Any thoughts and suggestions welcome!
I’ve had two thoughts about the book, which I’ve nearly finished. Please excuse the length/poor expression.
Charity/condition twinning - I’d like to see a really high profile campaign led by another condition (eg an AIDS charity) about ME and post infectious illness in general.
We need lifting up. We have been trying for decades. Medical professionals have started to get involved via Long Covid but have also found themselves excluded as soon as they become “patients” and it has not shifted attitudes a lot. It seems like the big cancer charities, or AIDS orgs have kudos and resources that could rub off if they chose to highlight commonalities and used their platforms to raise our voices.

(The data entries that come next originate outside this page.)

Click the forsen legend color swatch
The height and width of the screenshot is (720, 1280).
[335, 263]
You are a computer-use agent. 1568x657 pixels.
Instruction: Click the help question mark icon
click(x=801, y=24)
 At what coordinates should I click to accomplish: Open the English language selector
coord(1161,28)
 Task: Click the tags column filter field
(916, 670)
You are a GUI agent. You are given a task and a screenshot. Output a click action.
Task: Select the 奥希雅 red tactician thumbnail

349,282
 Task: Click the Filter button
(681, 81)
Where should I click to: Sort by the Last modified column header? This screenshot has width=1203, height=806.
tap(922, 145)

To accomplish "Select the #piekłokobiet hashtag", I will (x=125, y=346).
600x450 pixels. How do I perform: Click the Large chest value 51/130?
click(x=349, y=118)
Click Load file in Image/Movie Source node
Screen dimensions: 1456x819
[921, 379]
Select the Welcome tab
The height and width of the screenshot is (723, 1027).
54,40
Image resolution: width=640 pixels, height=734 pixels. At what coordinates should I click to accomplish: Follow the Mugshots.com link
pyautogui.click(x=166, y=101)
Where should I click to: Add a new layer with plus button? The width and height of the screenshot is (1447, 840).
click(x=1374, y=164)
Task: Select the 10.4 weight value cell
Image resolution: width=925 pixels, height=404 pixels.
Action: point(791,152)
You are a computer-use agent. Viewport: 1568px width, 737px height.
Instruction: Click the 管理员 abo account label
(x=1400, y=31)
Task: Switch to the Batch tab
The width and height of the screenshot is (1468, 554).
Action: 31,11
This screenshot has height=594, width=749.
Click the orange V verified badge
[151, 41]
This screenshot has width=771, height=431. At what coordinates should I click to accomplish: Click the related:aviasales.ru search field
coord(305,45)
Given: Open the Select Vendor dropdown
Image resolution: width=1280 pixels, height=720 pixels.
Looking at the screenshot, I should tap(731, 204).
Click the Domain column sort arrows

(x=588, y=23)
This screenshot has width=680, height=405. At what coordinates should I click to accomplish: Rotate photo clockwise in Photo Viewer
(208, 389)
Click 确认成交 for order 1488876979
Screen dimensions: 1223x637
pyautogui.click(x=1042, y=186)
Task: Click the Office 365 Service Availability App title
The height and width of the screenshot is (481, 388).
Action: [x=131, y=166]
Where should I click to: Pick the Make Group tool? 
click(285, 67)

We could reference the history - both emerging epidemics in the 80s. Hilary Johnson’s book - how funds for ME were misused and also probably transferred into AIDS/HIV research (I can’t remember the exact details). How AIDS was chosen over ME due to more the established able-bodied wider LGBT+ community to carry out activism and the obvious dying, whereas it was clear ME could be silenced and unfunded. In fact it has been the test case to see what can be done to minimise insurance and welfare claims, discourage biomedical research and neglect chronically ill people.
They could raise awareness of all infection associated illness and the lack of resources other communities have - acknowledging their relative privilege. This would raise their profile with, and elicit support from, the vast numbers of people affected and make useful connections.
They could also raise awareness of ME, POTS & Long Covid etc and importance of infection control.
Are people with HIV so well managed medically in the UK that the pandemic is largely ignored by the community now, or are some still masking and mitigating against covid infection? If not, the vast difference in experience (and knowledge) between the two groups could be highlighted and call for more research, support, safe healthcare, dedicated wards, respite and supported living, and specialist centres. The numbers of us now warrant crisis-level action.